Ein neues Projekt des Bachelorstudiengangs Architektur der Universität Liechtenstein beschäftigt sich mit der städtischen Siedlungsentwicklung nach innen. Im Fokus steht der sorgsame und nachhaltige Umgang mit der Ressource Boden.

Schauplatz für das Projekt der 27 Studierenden aus Österreich, Liechtenstein, Deutschland und der Schweiz ist der Parkplatz West. Eine Parkfläche von 13.000 m2 und ein verändertes Mobilitätsverhalten in Bregenz lassen die angehenden Architektinnen und Architekten fragen: schnell überbauen? Oder lassen sich solche öffentlichen Plätze auch temporär aufwerten?

Unter Anleitung der drei Dozierenden Cornelia Faisst, Martin Mackowitz und Wolfgang Schwarzmann bearbeiten die Studierenden Fragen der Siedlungsentwicklung. Wenn in einer Stadt – im Sinne der Nachhaltigkeit – enger und höher gebaut wird, versammeln sich auch mehr Menschen, mehr Bedürfnisse und Wünsche auf Plätzen, in Parks, auf Gehsteigen und Wegen.

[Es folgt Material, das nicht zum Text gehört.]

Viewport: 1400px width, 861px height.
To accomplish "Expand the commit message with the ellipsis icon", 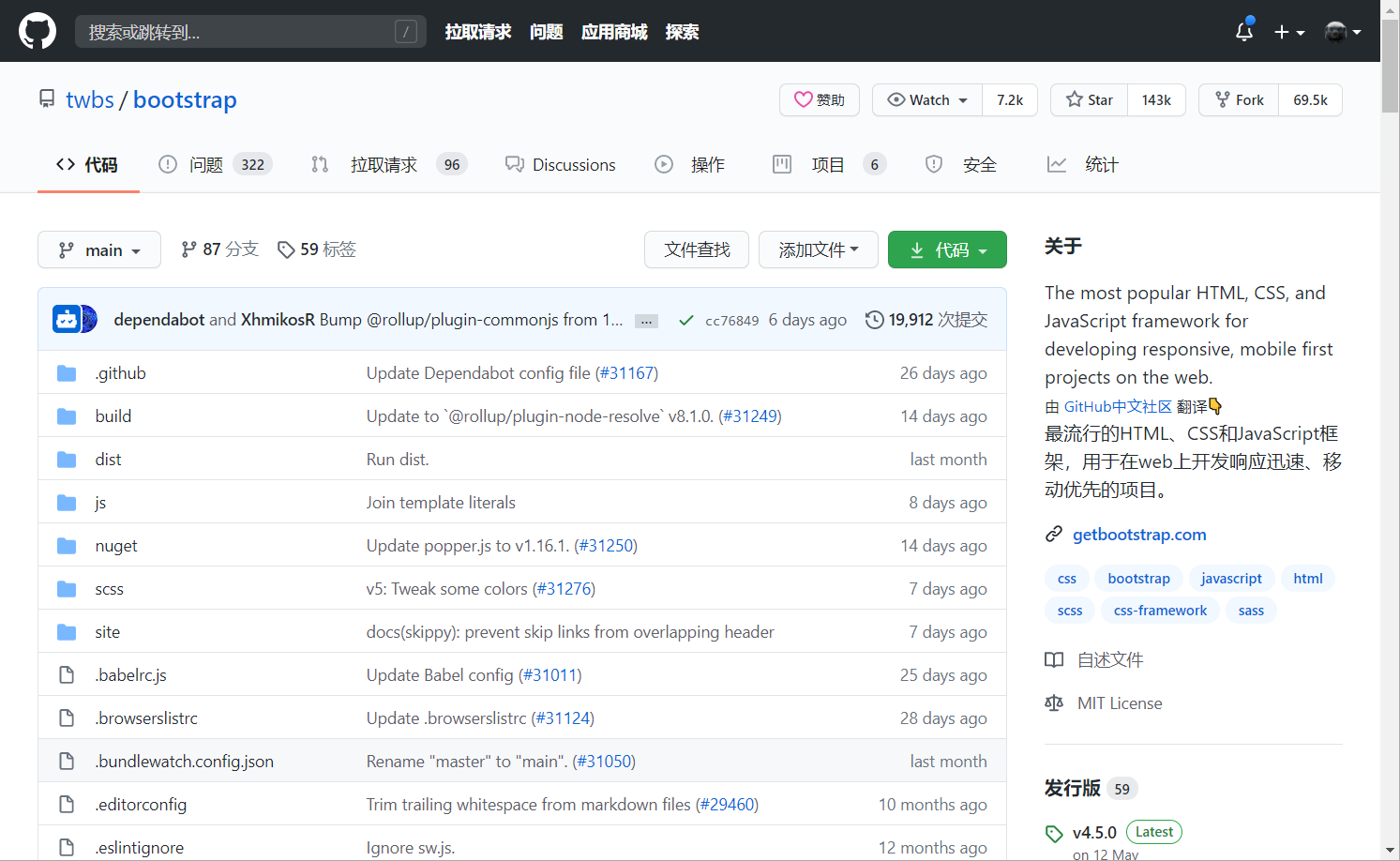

Die Ereignisse der vergangenen Monate rund um die Corona-Pandemie haben gezeigt, wie wichtig die hohe Qualität der öffentlich zugänglichen Räume ist. Vor diesem Hintergrund richten die Studierenden der Universität Liechtenstein den Blick auf die Verdichtung funktionaler, sozialer und freiräumlicher Qualitäten vor Ort.